FTC Opens Comment Period on AI 'Accuracy Suppression' Policy Statement
The proposed statement says steering a model away from correct answers without disclosure can be deception under Section 5 — and singles out Colorado's AI Act by name.
The Federal Trade Commission is seeking public comment on a proposed policy statement addressing the "suppression of accuracy" in AI systems, with the comment window running through July 31.
Released July 1, the statement takes the position that steering an AI model's output away from a correct answer — without telling users — can amount to deception under Section 5 of the FTC Act. Companies may prioritize objectives other than pure correctness, the FTC says, but only with clear and conspicuous disclosure.
Key Points
- Undisclosed ideological steering of model outputs, contrary to reasonable consumer expectations of objectivity, could violate federal consumer-protection law.
- State laws in the crosshairs: a significant portion of the statement targets state AI regulation, naming Colorado's Artificial Intelligence Act as a law that could pressure companies into suppressing correct outputs to avoid disparate-impact liability.

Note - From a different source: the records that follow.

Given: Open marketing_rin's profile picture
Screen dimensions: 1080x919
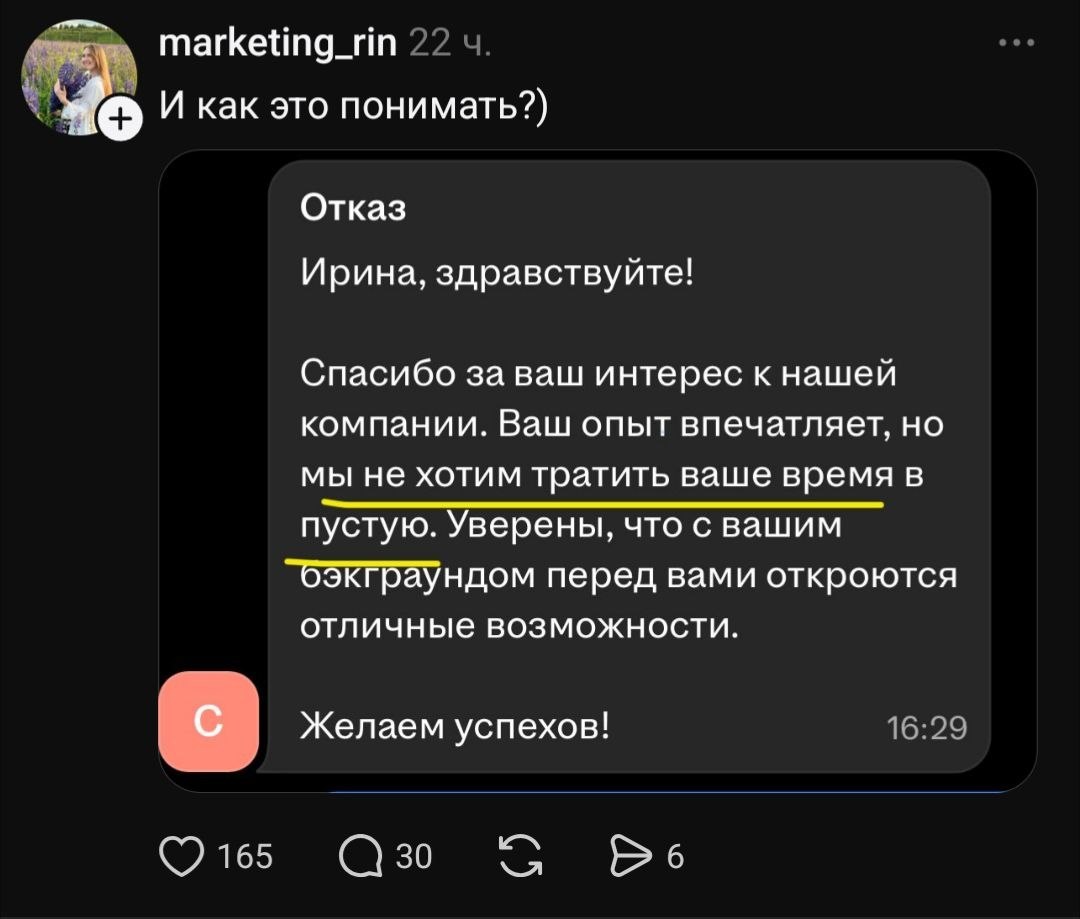Looking at the screenshot, I should [76, 76].
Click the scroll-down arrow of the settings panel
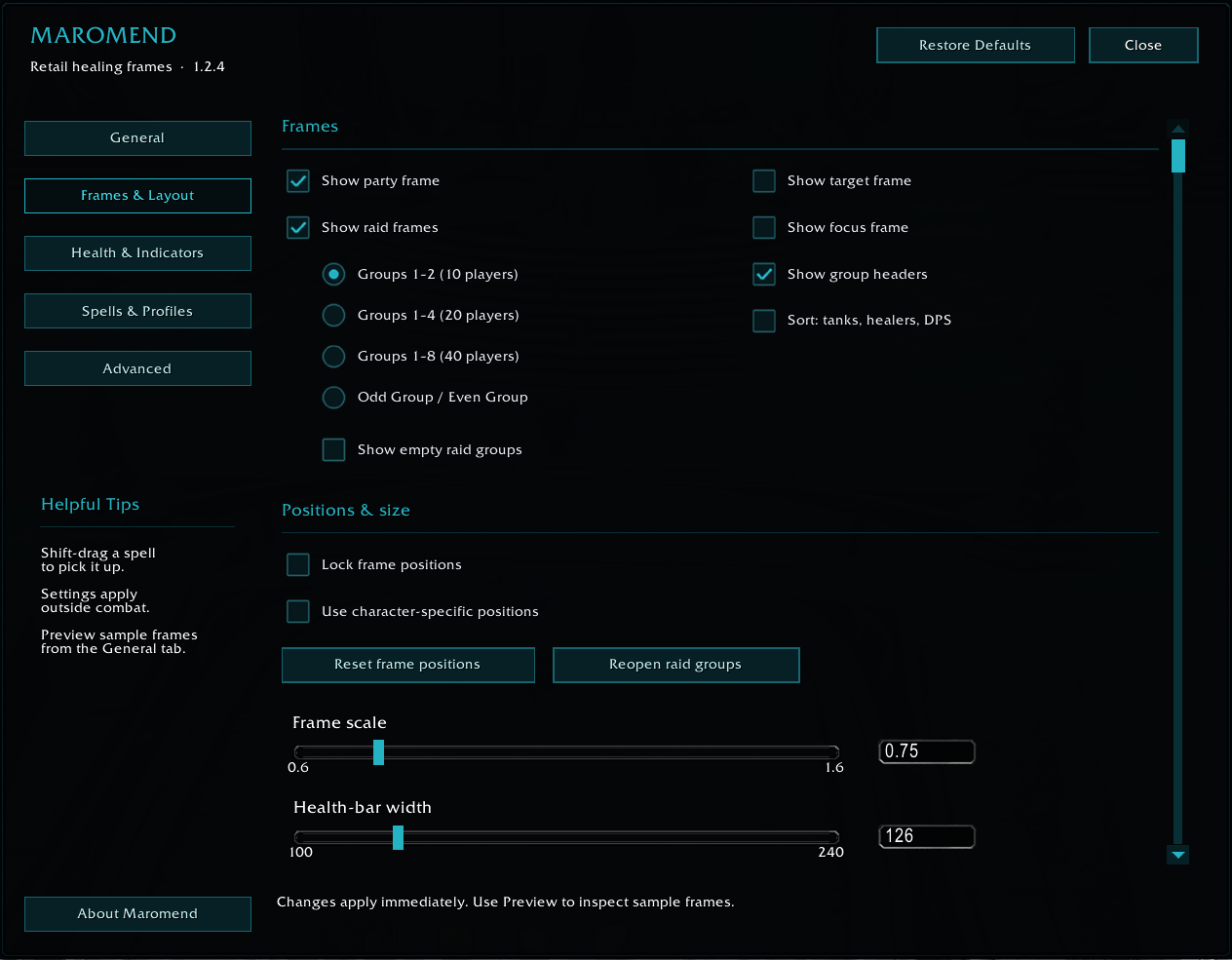1232x960 pixels. coord(1178,855)
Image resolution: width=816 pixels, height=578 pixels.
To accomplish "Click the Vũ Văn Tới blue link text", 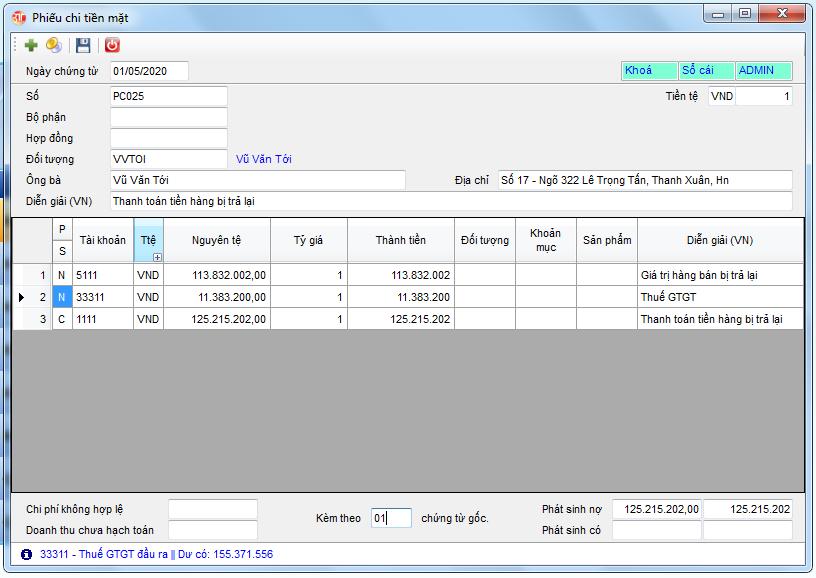I will point(264,159).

- Disclosure as safe harbor: labs that document and disclose their output-shaping objectives would largely sit outside the theory of harm.
Why It Matters
The statement extends the administration's push — begun with the June 2 executive order on frontier models — to make Washington, not statehouses, the arbiter of how AI systems are tuned. For model developers, the compliance takeaway is immediate: system-prompt policies and alignment choices that shade factual outputs are now potential Section 5 exposure unless disclosed. Comments are due July 31; expect every major lab, and several state attorneys general, to file.